My first bone of contention is that it’s never confirmed if Marta’s visions, suspicions, repressed memories, etc are really fact or if she imagined the whole thing. This sort of open-ended closure is not really closure. I got so mired in this book that I couldn’t wait to see the end. Then it came and I was left, for lack of a better phrase ,desperately wanting. (Apologies to Better Than Ezra for stealing that.) If I had some idea if it was real or if it was Memorex, perhaps I would not have had such a hard time swallowing the eventual end of the book.

Second, you are given that false sense of hope that Marta is going to be okay, based on her behavior and dialogue at Kylan and Katya’s wedding. This is, of course, a coup de grace to the author’s plot development. I was totally buying it. And I love that. However, when the end comes, I was stunned. Gutted. Like a fish at a Belgium chocolate market. I didn’t see that coming, and it made me sad. It seemed like there is no real resolution and the only answer, at least to Marta, is what happens. Perhaps the decision was made with peace of mind in her sights, but I was deeply unsettled by it. Worse yet, if what I suspected was the real story of Marta/Hector/blond girl was the case, then the bad guys really did win. Justice was not served. Evil conquered good.

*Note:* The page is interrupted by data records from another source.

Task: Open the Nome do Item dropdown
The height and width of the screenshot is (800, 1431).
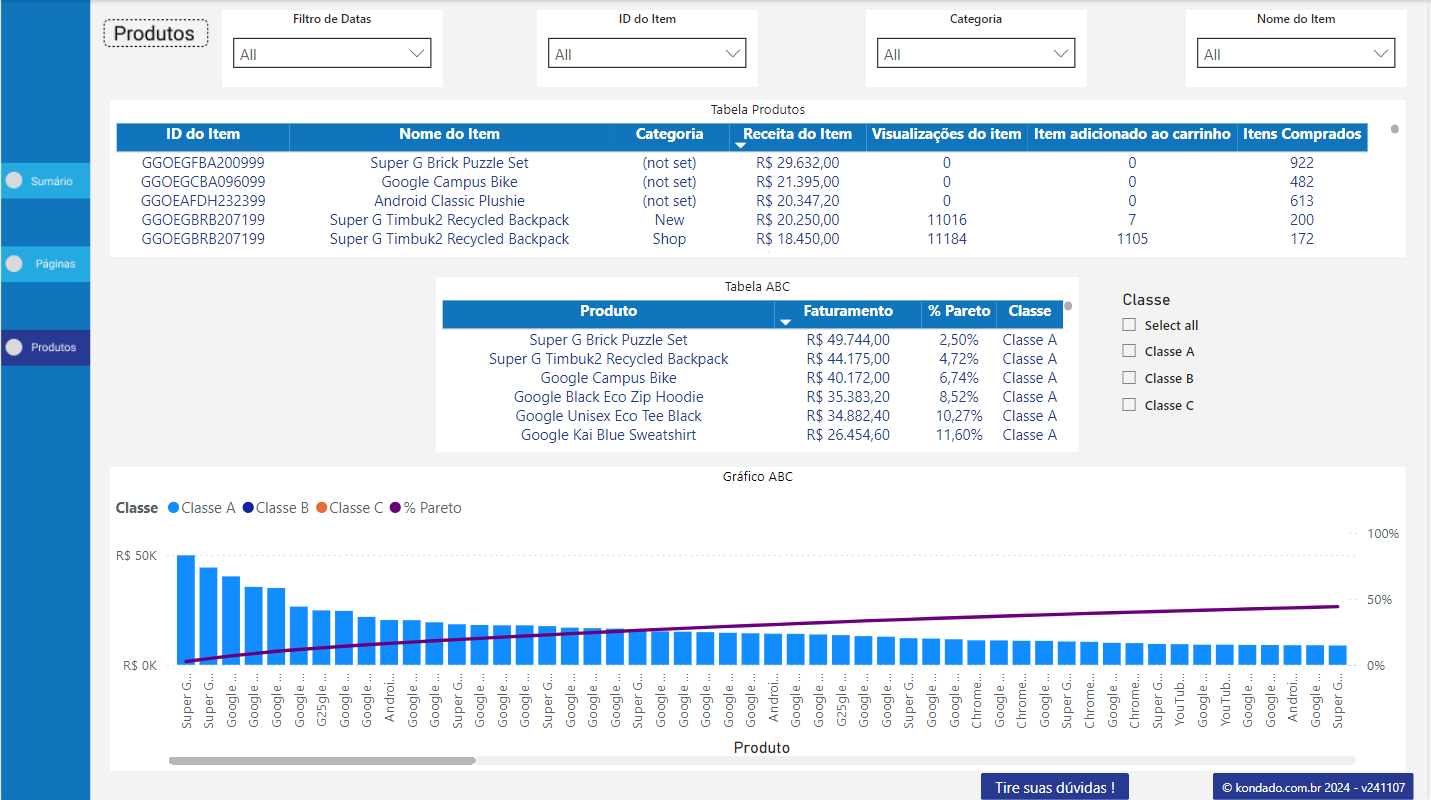Action: [1381, 53]
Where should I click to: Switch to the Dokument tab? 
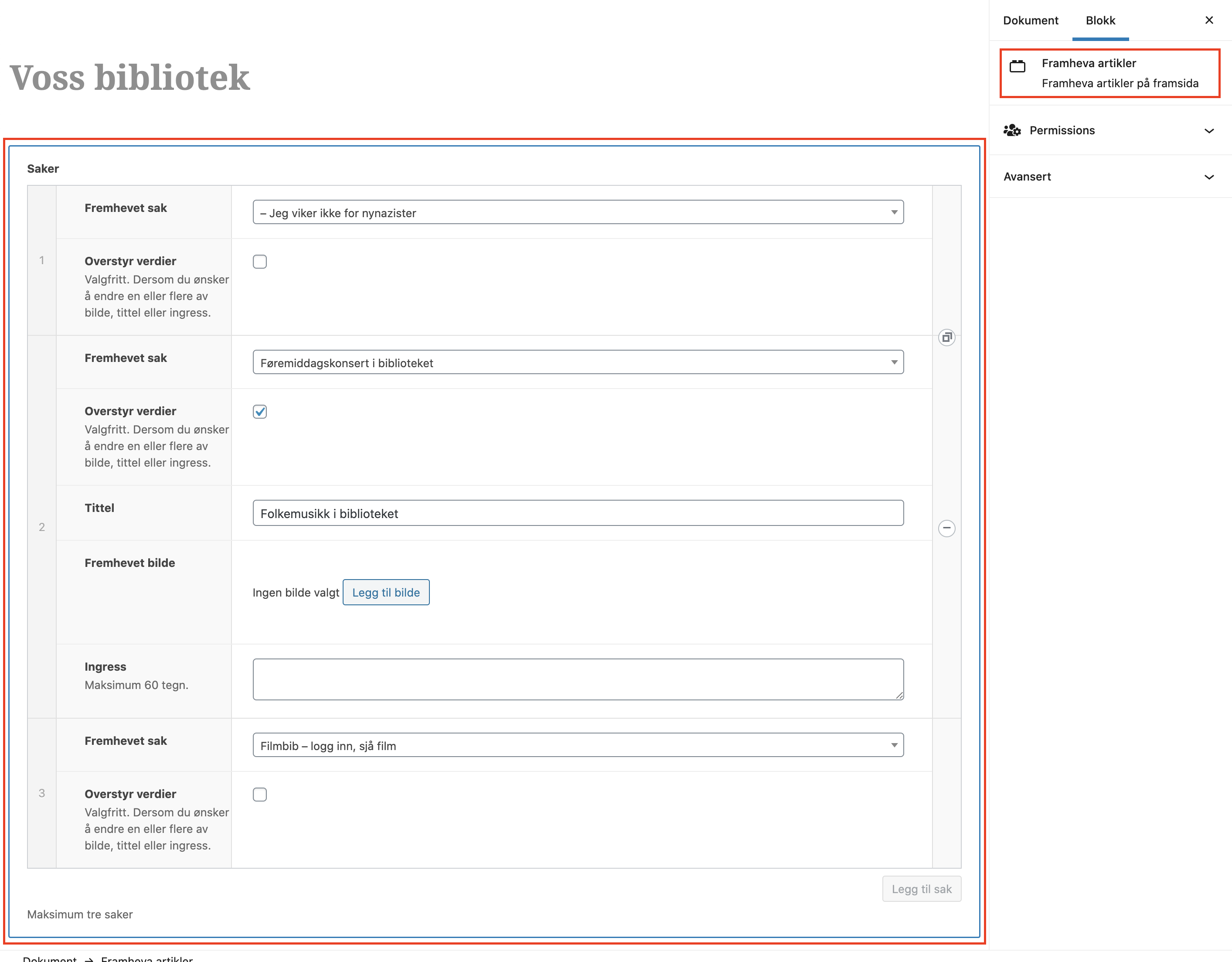(1030, 20)
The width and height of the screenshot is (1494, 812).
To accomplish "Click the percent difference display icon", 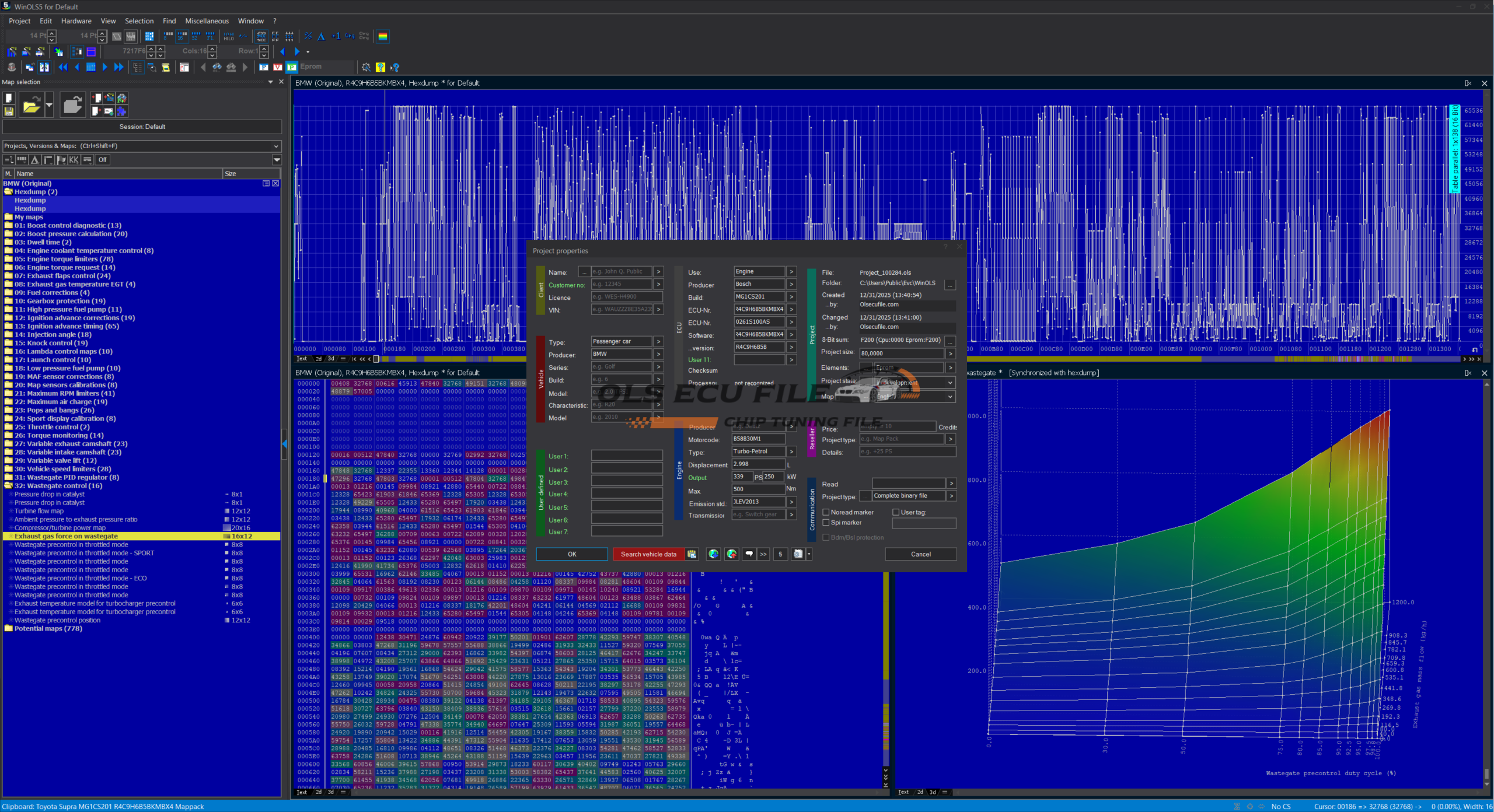I will [308, 36].
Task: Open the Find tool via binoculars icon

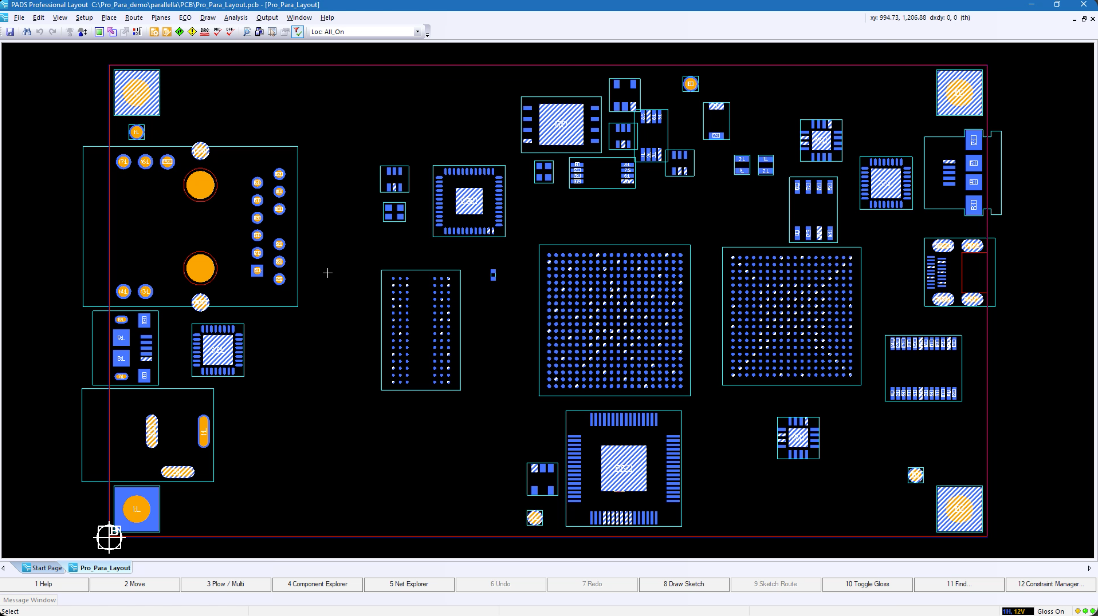Action: (x=28, y=31)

Make no mistake, Emma Chapman is a kick-ass author. I loved the book. I loved her writing style. I loved the family dynamic illustrated here. The characters were fleshed out and extremely identifiable. Marta, a disillusioned mother with a crumpling marriage and a houseful of secrets that darken her life. Hector, her slightly sinister husband with supposed good intentions. Kylan, their son, who is a bright, idealistic young man trying to grow up and away from his mother’s slightly ironclad hold on him. Even Katya, whom we meet briefly, a girl crazy in love with her boyfriend and a little more than fearful of her boyfriend’s possibly batshit crazy mom. These characters are quite real reading the story, and that made it all the easier to really plow through this book in three hours. Because that’s all it took for me to read it. Chapman is a great writer, and I look forward to reading her next book. The end really took it out of me, and I guess that’s the mark of a true psychological thriller. That it is, and Hector, for the record, did a little more than creep me out. I just lost it at the end. I couldn’t buy into it completely, and that, and only that, is the reason I leave this one at 3 stars.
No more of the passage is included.